A car owner's long wait for a repair has ended with a consumer commission ordering compensation after his car allegedly stayed at a workshop for nearly eight years without being fixed.
What was the dispute
The complainant, Kamal Kumar Saraf, had bought a Nissan Evalia in January 2014, paying about Rs 11.46 lakh to the dealer, Urja Automobile in Patna. He also paid Rs 11,322 for an extended warranty, but alleges he was never given a warranty card or bill for it.
The car was fine for years until it developed a starting problem. In August 2018, Saraf took it to the local Nissan service centre in Muzaffarpur to get it fixed.

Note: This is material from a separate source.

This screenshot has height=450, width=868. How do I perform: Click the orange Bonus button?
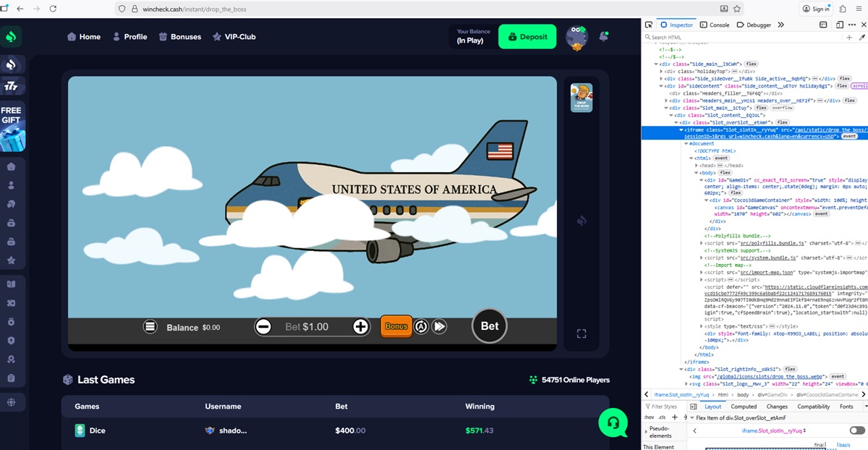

He alleges the workshop opened the engine without asking him first, then said the engine had to be replaced at a cost of Rs 4.82 lakh — a claim the opposite parties dispute, saying he had given his consent. The repair shop kept changing the price and the reason for it, before finally landing on about Rs 3.91 lakh.
Saraf argued that his car had run only about 23,000 km, well within the extended warranty's 80,000 km limit, so the repair should have cost him nothing. Despite repeated requests and a legal notice sent through his lawyer, he says the car was never repaired or returned, and it stayed at the workshop for years while the company and service centre kept demanding more money.

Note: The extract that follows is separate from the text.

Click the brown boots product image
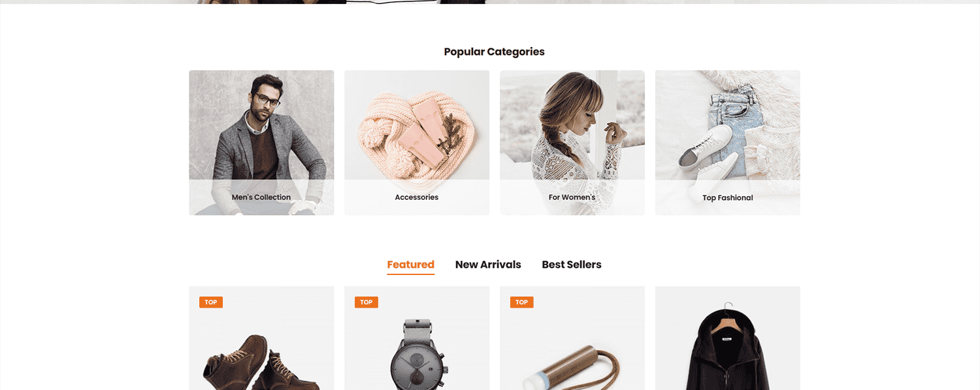The height and width of the screenshot is (390, 980). 261,363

He filed his case with the consumer commission in October 2020, and the company and service centre denied any wrongdoing, saying the warranty had already lapsed by the time the engine failed.
What did the commission say
The District Consumer Commission, East Champaran (Motihari) delivered the order that the dealer, the Nissan entities, and the workshop were at fault. It noted that the car had been left "in the workshop... for the past eight years," and that repairing a vehicle that had run such a low distance should have been done free of cost under the warranty terms.
Bench comprising President Girish Mishra, along with member Sanjeev Kumar added that this amounted to a clear "deficiency in service" on the part of the opposite parties, since a customer's vehicle cannot be kept waiting indefinitely while the company and workshop pass the blame around.
Since the car had been sitting unused for so long that it was unlikely to be roadworthy anymore, the commission did not order a repair. Instead, it jointly directed the dealer, the Nissan entities, and the workshop to pay Saraf:
- The car's purchase price of Rs 10,82,181, plus 7% simple interest every year, calculated from 1 September 2018 until the date the money is actually paid
- An additional Rs 25,000 together for the mental and physical distress he suffered, and his legal costs
The order gives the opposite parties two months to comply. Once the full amount is paid, they can take back the car that has been sitting at the workshop.